Quels faits de l'histoire et de la culture malgache autoriseraient à parler d'une idéologie du sang ? La culture malgache traditionnelle ignore toute idéologie du sang, car, pour elle, tous les hommes, quel que soit leur rang dans la hiérarchie sociale, ont le même sang donné par Zanahary. Dans les conceptions malgaches, ce dont une personne héritait de ses ancêtres, ce n'était pas le sang, mais le hasina . C'est une mauvaise influence française qui amène un certain nombre de familles à s'imaginer avoir du « sang bleu » ! Il est vrai que l'Université française, qui ne sait que peu de choses malgaches sur le sujet, considère comme posé au départ que les sociétés dites anciennes considèrent toutes le sang comme la base de la société. C 'était vrai sans doute dans les anciennes sociétés indo-européennes, mais ce n'était pas général pour l'ensemble de l'humanité. Et, en Europe, ce n'est pas le siècle des Lumières qui a inventé la possibilité des mariages mixtes, comme l'a écrit la directeure de thèse de Mme Ravelomanana, alors que le règlement de la Compagnie des Indes Orientales pensé par Colbert prévoyait que les mariages mixtes de Français et de dames malgaches devaient fonder la colonie de Madagascar, à la seule condition que ces dames soient baptisées et communiées et qu'elles aient reçu le sacrement du mariage.

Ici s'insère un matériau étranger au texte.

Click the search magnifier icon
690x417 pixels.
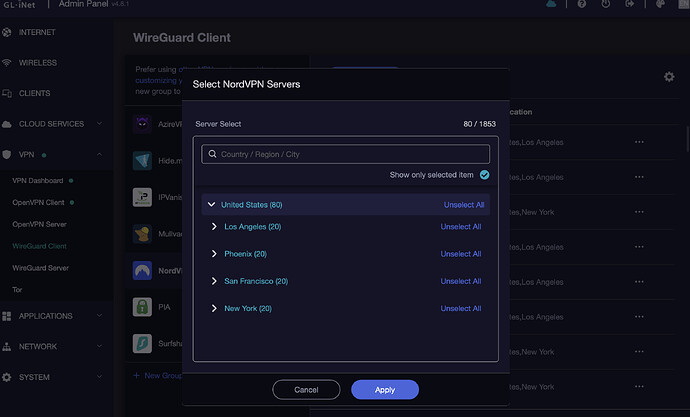pos(211,154)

Enfin, quand l'auteure écrit qu'au 20 e siècle, « le colonisateur se donne une nouvelle redéfinition de la femme, future ménagère. Les femmes doivent apprendre le blanchissage, l'entretien du linge, la couture, la cuisine, la sériculture [sériciculture ?] la dentellerie, le tissage, la sparterie », quel tableau d'ignorance et, disons le mot, de sauvagerie donne-t-elle en négatif de la société malgache ancienne ? Les femmes malgaches, antérieurement au 20 e siècle et à la colonisation, n'auraient-elles pas su laver le linge et faire la cuisine? Sans doute les missionnaires du 19 e siècle les avaient-ils initié aux « travaux de femmes » de broderie et de dentelle, mais l'élevage du vers à soie, la filature, la teinture et le tissage de la soie, du coton et des fibres végétales comme le hafotra - en créole, l'affouche - étaient bien des activités déjà présentes dans les premiers établissements humains dans la Grande Île. Fin 17 e siècle, l'importation en France des tissus de soie malgaches avaient été interdite par l'administration de Louis xiv , parce qu'elles faisaient concurrence aux soieries de Lyon. Ce que l'on constate au 20 e siècle, c'est le déclin des tissus de soie concurrencés par les indiennes et les tissus européens. Pendant longtemps au cours de ce siècle, les tisserandes malgaches ont surtout travaillé à satisfaire la demande des tissus destinés aux cérémonies funéraires.

Dernier volet de la caricature, la proclamation de la République en 1958 et l'Indépendance en 1960 auraient poussé les femmes à envisager un autre avenir. C'est là encore occulter le fait que, dans les années 1950, il y avait déjà beaucoup d'étudiantes en France. J'en ai connues à la Sorbonne, à Polytechnique féminine, et dans les universités de province, à Toulouse, Aix-en-Provence et Bordeaux. Pour ne pas desservir l'image de Madagascar, l'auteure devrait ouvrir un peu plus, avec un esprit critique, les livres qui en parlent et ouvrir les yeux sur le monde que vivent ses contemporains.

Quant à ceux qui pourraient se procurer le livre, ils y trouveraient d'intéressantes contributions sur la question du rôle des femmes dans nos sociétés de l'Océan Indien.